Perfiles
Su salto a la política

Pese a que, al contrario de su padre, nunca había dado grandes pasos en la arena política, Romney finalmente se decidió correr como candidato a senador en 1993. Se afilió al Partido Rublicano –al que continúa representando- un año más tarde y anunció su candidatura para competir con el demócrata Ted Kennedy, quien finalmente lo derrotó con un 61% de los votos.

Tras el revés en las urnas, Romney hizo un paréntesis en su carrera política y siguió ligado a los negocios, hasta que en 1999 fue contratado para presidir el comité organizador de los Juegos Olímpicos de Invierno de Salt Lake City. Su exitosa gestión para la cita deportiva, logró darle un nuevo empujón de popularidad que lo llevó a presentarse como candidato a gobernador en el estado de Massachussetts, donde desarrollaba muchos de sus negocios.

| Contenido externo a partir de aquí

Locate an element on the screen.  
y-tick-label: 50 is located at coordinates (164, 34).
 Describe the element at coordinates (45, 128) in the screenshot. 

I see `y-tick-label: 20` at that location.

Pese a ser un estado históricamente demócrata, Romney apostó por aparecer como candidato independiente y logró una solvente victoria con el 50% de los votos. Sus políticas fiscales para solucionar emergencias de presupuesto, fueron bien recibidas por la ciudadanía al punto de obtener un 61% de aprobación. Sin embargo, hacia el final de su gestión sólo un 34% le dio su apoyo, con lo que en la elección del 2006, los demócratas volvieron a ocupar el estado.

Hacia fines del 2007, Romney hizo su primera declaración de intenciones de ser el candidato republicano para las elecciones presidenciales, pero debió inclinarse tras sufrir reveses en las primarias ante John McCain, quien luego perdería la elección frente a Barack Obama.

Cuatro años más tarde, Romney volvió a hacer públicas sus aspiraciones presidenciales, esta vez dejando en el camino a una serie de políticos y empresarios republicanos que también querían desafiar la reelección de Barack Obama por cuatro años más en la Casa Blanca.